### GOAL OF THE EXERCISE
Which lines in the records below contain the word "الإلكتروني"? Report each of them.

----- INFORMATION SHOWN

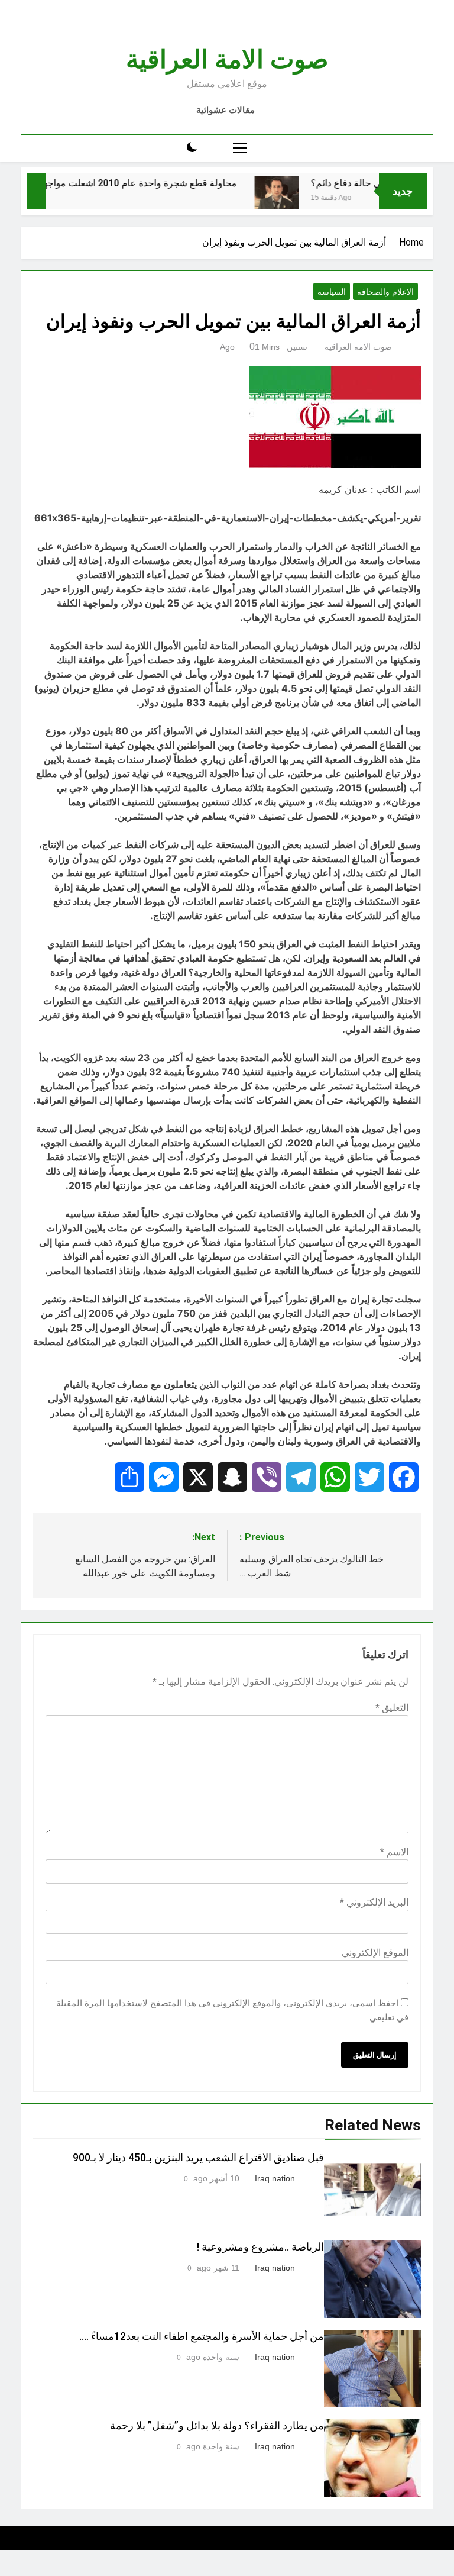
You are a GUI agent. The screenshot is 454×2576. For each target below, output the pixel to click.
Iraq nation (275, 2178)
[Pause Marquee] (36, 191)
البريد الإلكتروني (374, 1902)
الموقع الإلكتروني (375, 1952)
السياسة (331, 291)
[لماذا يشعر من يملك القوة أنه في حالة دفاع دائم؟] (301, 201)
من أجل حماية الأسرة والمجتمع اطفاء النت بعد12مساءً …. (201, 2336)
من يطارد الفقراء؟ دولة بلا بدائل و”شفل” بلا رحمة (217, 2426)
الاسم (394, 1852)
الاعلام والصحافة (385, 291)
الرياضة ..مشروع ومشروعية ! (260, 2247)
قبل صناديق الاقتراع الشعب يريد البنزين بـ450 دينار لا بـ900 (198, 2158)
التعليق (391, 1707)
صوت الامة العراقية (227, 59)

----------

### EXERCISE ANSWER
البريد الإلكتروني (374, 1902)
الموقع الإلكتروني (375, 1952)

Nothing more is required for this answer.